The BBC’s 50th Anniversary special will include parts for all 11 incarnations of the Doctor.
All 8 surviving actors have already signed on to play their parts, but the first three actors, William Hartnell, Patrick Troughton, and Jon Pertwee are no longer with us, and thus cannot sign on to be a part of this grand project. Currently, it’s theorized that their parts will be played by digitally modified footage from their surviving episodes.
BBC America, however, can’t take that route for their part in the celebration. This week, the network confirmed it would be producing its own 50th anniversary special, separate from the one that the BBC is producing. It will not be an episode of the show, however. This special, entitled An Adventure in Space and Time, will tell the dramatized origin story of Doctor Who, and so they need a real actor to play the part of Hartnell, who passed away in 1975. To that end, they’ve signed up David Bradley (whom you might recognize as Argus Filch from the Harry Potter Films).
The origins of the show were recently revealed in a series of historical documents, which became the source material for this special.

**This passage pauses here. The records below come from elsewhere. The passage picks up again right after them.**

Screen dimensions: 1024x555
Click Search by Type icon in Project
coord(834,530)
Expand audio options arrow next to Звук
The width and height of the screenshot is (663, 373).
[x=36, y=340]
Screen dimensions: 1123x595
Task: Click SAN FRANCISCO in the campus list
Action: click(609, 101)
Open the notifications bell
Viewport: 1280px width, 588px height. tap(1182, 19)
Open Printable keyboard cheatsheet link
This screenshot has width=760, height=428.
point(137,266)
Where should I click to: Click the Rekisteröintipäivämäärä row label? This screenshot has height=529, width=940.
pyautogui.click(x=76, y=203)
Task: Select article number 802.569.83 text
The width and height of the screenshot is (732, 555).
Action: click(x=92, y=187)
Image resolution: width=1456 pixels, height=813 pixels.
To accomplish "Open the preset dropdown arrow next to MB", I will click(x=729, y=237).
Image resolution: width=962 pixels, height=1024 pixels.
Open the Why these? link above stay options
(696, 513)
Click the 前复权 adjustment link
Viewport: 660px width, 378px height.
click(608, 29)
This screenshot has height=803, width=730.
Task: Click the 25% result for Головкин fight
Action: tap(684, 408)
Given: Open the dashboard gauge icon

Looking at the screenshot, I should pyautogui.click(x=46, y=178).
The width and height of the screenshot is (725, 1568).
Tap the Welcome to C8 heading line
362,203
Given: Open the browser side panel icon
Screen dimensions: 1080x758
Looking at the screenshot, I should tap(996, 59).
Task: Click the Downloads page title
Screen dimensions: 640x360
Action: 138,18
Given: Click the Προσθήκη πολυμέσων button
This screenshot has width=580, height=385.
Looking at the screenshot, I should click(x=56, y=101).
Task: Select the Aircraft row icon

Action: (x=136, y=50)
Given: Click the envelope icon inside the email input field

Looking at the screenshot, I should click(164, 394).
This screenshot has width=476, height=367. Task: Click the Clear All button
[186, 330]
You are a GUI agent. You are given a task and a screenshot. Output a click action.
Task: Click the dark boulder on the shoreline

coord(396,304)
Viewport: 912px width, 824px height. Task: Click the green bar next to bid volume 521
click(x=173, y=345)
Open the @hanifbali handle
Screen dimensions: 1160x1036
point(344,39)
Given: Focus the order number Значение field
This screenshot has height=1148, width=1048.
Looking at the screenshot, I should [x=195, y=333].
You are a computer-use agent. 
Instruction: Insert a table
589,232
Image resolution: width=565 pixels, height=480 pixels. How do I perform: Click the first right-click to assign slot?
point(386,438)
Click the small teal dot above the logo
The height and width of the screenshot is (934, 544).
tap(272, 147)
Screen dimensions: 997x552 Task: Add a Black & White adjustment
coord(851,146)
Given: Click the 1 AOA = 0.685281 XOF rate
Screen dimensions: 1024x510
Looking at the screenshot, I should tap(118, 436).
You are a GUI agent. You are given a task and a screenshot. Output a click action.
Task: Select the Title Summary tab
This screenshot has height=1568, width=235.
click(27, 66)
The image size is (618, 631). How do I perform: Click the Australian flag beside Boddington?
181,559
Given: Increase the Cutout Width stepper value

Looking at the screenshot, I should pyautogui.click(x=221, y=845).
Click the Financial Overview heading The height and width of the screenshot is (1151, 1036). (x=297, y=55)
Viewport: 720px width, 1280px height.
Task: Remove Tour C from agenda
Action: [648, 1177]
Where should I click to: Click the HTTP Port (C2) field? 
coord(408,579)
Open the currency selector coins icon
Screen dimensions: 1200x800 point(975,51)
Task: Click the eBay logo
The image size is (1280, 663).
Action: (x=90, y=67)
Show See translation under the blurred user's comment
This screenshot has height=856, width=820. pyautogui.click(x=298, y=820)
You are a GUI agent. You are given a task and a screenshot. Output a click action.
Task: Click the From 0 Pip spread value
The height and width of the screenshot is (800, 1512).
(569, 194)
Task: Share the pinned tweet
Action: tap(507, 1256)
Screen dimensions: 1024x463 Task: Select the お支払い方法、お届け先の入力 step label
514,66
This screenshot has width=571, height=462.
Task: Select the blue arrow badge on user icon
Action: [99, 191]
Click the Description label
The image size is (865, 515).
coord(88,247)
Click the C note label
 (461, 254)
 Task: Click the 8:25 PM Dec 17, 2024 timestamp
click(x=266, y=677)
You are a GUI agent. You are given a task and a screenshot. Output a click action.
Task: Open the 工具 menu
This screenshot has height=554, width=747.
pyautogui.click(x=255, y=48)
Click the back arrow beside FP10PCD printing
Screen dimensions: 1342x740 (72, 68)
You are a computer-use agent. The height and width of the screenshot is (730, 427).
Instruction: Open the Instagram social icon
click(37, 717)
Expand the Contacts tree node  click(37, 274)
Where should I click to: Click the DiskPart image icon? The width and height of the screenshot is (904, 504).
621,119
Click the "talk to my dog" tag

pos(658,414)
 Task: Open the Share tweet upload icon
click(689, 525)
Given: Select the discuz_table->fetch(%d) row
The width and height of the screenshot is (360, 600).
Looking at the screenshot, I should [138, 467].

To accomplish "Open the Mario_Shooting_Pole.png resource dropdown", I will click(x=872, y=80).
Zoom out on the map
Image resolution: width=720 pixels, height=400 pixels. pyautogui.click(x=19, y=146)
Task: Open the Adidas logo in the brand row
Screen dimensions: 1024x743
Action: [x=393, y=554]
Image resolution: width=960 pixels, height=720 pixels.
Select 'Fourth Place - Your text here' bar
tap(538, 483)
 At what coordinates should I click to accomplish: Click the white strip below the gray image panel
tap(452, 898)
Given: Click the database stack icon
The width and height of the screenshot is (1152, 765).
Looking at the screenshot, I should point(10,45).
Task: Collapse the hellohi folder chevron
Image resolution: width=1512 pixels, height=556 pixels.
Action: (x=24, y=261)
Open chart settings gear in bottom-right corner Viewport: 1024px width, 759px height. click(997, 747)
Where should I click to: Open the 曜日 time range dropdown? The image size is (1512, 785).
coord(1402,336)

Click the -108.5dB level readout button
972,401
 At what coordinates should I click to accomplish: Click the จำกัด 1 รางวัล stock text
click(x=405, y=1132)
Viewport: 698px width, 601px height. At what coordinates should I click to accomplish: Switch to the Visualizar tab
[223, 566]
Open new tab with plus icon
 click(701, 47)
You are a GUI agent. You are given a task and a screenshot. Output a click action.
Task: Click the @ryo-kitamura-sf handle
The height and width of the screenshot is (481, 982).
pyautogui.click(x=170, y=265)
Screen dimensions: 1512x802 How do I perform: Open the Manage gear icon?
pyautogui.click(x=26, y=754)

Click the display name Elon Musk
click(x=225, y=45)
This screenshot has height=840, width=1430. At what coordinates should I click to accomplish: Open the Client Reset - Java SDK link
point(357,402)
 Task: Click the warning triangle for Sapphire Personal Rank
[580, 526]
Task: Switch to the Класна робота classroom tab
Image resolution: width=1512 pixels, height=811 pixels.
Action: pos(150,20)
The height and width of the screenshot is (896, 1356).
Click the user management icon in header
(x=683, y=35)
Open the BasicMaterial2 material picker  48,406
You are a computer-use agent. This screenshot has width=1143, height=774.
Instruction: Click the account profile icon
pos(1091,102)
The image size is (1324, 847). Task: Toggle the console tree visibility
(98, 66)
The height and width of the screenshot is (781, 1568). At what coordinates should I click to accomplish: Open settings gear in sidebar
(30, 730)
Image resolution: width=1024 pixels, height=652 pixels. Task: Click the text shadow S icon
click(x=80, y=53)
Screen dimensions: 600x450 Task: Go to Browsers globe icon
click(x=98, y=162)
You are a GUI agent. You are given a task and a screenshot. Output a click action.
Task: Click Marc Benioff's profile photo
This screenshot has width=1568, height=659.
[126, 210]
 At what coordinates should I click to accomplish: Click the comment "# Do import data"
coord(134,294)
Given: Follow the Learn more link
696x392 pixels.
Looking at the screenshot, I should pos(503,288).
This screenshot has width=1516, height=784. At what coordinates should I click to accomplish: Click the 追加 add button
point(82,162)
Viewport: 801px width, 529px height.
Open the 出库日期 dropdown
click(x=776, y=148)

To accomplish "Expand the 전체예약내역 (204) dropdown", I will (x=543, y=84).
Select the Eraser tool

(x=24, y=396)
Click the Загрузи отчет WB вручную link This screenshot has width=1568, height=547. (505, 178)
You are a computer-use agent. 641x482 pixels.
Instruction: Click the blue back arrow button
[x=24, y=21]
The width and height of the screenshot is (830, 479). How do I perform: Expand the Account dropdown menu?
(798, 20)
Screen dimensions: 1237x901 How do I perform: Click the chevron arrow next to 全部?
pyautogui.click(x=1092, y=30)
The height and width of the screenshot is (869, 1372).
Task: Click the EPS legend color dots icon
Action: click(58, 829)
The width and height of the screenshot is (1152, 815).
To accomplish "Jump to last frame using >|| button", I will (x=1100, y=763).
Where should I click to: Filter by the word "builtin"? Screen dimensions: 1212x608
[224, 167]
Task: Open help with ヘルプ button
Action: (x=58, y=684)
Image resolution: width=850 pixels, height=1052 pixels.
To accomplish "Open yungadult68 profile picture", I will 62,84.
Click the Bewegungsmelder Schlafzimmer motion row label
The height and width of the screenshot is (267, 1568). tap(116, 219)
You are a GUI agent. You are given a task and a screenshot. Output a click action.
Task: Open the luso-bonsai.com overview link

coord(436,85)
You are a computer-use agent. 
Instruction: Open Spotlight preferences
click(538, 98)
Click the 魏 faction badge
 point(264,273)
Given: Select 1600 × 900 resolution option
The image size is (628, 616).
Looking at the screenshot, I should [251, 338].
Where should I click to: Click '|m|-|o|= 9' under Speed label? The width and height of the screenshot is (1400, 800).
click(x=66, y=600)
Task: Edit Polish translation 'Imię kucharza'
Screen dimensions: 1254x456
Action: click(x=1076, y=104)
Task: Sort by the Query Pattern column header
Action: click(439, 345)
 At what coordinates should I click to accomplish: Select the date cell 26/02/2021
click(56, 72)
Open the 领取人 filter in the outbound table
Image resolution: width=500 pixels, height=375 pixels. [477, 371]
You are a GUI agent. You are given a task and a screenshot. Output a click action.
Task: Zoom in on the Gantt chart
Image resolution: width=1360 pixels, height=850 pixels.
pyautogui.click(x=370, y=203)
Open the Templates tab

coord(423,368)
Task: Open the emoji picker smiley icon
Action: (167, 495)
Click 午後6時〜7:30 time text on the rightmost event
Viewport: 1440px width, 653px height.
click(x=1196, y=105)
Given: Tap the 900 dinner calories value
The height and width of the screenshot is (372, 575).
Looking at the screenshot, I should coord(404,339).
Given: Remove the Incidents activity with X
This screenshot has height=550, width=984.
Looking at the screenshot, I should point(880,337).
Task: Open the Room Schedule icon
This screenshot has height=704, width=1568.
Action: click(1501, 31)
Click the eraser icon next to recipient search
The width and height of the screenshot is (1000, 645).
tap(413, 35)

“I’m absolutely thrilled. I first heard about this role from Mark while watching the Diamond Jubilee flotilla from the roof of the National Theatre. When he asked if I would be interested, I almost bit his hand off!” said Bradley.
Mark has written such a wonderful script not only about the birth of a cultural phenomenon, but a moment in television’s history. William Hartnell was one of the finest character actors of our time and as a fan I want to make sure that I do him justice. I’m so looking forward to getting started.”
Doctor Who’s original creator, Sydney Newman, who was creative director of BBC at the time, will be played by Brian Cox (The Bourne Supremacy, Bourne Identity) and the producer, Verity Lambert, by Jessica Raine (Call the Midwife). The director of the first episode An Unearthly Child, Waris Hussein, will be played by Sacha Dhawan (History Boys).
Mark Gatiss, writer and executive producer for the special said: “What a cast! I’m utterly delighted that everyone’s favorite Time Lord will be in such brilliant and stellar company. We have a terrific team who can’t wait to tell the fascinating and surprising story of how the Doctor began his journey through Space and Time.”
Doctor Who returns to television for the second half of this season on March 30, 2013 on BBC One and BBC America. The season finale will lead into the 50th Anniversary episode, and the various 50th anniversary special projects are going on all year, including comics, radio dramas, toys, documentaries, ebooks, and even postage stamps.
Update: First version of the article contained a photo of the wrong Brian Cox.